## Data items
┏━━

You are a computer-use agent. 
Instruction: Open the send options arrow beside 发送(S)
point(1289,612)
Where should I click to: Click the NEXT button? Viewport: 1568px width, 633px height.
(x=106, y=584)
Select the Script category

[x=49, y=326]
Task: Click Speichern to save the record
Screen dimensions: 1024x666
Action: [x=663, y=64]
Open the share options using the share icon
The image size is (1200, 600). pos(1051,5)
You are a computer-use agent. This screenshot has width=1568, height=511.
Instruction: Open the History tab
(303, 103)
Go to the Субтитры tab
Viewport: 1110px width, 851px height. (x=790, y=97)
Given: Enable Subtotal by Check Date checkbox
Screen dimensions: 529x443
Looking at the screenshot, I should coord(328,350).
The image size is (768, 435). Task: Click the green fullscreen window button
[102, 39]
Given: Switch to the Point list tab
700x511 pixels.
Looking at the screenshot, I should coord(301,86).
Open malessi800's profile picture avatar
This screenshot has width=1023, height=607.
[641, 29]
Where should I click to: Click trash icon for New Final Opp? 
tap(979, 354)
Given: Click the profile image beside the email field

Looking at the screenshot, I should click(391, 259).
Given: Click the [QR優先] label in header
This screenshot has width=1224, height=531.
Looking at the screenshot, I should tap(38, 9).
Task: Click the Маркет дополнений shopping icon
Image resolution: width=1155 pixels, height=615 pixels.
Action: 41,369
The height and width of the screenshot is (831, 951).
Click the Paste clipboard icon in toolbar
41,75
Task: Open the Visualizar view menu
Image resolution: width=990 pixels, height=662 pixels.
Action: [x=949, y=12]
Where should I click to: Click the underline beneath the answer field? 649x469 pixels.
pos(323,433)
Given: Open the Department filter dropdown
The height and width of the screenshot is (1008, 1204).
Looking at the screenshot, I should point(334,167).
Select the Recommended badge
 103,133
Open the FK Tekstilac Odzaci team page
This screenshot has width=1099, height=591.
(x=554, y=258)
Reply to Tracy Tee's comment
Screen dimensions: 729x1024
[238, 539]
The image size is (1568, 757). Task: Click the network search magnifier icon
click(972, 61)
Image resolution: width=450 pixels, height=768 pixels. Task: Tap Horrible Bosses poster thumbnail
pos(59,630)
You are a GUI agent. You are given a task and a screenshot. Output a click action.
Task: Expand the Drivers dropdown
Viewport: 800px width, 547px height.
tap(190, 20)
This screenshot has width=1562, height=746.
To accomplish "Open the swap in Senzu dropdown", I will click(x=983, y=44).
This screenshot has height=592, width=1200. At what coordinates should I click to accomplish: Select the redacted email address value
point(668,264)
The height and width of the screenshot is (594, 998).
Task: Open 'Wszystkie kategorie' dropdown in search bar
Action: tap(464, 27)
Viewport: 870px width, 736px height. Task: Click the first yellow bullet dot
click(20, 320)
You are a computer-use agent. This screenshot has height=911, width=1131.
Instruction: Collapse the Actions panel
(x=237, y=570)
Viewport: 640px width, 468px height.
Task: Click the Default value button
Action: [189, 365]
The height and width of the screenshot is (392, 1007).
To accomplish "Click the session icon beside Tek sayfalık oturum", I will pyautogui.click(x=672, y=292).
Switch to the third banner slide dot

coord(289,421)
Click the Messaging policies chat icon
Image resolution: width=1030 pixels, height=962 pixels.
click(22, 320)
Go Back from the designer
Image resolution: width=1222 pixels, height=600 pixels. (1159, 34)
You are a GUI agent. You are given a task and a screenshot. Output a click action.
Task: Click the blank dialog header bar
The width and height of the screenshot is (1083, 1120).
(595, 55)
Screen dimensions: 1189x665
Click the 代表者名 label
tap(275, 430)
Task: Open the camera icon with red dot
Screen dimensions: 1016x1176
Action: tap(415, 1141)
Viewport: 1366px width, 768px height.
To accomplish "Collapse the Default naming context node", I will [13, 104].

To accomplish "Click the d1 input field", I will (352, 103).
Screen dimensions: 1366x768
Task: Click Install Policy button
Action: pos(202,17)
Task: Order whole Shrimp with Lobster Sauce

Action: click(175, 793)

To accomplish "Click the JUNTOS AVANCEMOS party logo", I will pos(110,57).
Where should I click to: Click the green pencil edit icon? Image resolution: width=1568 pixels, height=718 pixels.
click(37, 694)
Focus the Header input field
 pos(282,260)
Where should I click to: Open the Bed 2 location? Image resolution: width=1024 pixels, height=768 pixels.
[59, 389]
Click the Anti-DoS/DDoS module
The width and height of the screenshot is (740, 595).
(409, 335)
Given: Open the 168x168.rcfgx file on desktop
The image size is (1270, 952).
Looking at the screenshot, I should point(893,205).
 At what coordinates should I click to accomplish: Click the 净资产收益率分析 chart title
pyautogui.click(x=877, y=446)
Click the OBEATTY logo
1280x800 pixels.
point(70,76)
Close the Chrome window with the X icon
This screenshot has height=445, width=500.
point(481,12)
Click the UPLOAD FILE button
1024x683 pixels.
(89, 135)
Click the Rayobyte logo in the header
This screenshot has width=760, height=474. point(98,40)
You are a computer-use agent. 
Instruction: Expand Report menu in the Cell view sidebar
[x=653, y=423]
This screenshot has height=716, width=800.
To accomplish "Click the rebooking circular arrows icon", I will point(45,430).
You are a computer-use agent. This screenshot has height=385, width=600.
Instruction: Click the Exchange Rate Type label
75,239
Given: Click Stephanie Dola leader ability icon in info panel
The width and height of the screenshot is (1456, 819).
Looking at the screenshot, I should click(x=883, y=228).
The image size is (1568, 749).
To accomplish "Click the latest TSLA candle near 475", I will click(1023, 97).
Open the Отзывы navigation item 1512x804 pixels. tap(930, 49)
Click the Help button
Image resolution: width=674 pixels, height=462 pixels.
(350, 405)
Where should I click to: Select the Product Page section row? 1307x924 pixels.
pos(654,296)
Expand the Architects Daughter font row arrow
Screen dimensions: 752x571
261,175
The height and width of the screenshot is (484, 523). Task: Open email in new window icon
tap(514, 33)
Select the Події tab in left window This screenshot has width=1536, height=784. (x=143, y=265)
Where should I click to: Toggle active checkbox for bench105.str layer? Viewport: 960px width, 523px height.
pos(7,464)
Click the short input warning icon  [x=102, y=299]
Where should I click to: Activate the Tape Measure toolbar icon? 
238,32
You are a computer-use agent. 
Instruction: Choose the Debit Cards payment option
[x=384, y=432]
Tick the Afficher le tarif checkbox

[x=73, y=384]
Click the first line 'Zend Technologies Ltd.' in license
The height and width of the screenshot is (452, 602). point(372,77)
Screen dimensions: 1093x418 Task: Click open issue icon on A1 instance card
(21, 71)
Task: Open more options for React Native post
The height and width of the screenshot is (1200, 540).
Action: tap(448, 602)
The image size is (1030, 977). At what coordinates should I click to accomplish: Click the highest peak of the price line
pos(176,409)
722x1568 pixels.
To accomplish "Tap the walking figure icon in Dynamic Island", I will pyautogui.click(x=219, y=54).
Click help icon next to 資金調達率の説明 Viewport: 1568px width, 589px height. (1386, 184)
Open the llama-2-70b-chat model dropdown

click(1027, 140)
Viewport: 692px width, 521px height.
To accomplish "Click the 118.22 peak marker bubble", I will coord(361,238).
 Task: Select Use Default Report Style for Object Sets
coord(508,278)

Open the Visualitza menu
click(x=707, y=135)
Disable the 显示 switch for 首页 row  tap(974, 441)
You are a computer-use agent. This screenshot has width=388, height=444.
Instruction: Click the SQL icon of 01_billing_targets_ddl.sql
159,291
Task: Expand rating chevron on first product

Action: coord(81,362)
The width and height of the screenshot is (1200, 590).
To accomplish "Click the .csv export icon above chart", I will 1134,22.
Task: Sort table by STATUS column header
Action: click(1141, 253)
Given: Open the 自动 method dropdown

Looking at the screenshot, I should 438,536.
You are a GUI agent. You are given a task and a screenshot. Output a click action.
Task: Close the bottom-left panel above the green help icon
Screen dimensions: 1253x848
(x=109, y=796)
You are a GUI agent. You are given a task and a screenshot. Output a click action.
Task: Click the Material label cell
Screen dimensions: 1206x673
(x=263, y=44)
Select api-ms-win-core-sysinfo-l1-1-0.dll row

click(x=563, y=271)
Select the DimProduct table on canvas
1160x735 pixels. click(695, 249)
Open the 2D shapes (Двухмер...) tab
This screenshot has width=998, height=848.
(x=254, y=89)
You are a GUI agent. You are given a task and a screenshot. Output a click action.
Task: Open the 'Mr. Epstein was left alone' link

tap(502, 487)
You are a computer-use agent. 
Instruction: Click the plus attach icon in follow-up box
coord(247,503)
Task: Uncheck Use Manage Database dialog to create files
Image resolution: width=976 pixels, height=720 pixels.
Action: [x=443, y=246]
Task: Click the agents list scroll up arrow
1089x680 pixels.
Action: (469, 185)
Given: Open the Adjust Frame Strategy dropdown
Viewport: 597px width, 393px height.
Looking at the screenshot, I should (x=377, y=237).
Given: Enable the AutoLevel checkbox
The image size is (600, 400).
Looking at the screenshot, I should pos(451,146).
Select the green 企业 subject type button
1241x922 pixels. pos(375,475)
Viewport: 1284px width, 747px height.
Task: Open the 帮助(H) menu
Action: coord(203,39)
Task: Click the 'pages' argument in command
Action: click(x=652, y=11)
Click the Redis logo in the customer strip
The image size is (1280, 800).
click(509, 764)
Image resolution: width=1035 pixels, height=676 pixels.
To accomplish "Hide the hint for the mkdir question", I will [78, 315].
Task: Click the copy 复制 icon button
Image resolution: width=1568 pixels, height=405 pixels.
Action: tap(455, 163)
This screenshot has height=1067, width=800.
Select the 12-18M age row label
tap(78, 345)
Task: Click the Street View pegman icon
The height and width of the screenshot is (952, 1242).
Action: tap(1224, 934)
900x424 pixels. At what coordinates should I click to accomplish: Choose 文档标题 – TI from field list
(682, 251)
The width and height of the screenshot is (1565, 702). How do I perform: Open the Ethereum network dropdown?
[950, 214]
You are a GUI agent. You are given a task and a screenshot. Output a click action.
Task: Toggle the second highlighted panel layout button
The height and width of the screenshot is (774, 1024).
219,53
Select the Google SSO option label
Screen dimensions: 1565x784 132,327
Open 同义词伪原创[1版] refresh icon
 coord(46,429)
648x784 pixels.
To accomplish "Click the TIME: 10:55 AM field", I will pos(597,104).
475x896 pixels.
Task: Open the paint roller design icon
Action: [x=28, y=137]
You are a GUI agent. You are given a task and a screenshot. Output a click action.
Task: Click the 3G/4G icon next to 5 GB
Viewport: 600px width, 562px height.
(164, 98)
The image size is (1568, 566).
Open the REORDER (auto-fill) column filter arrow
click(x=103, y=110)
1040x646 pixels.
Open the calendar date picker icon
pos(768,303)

┗━━

## Assignment
Could you find every line in the records above that contains the word "dialog" and copy it?

## Written response
Task: Click the blank dialog header bar
Task: Uncheck Use Manage Database dialog to create files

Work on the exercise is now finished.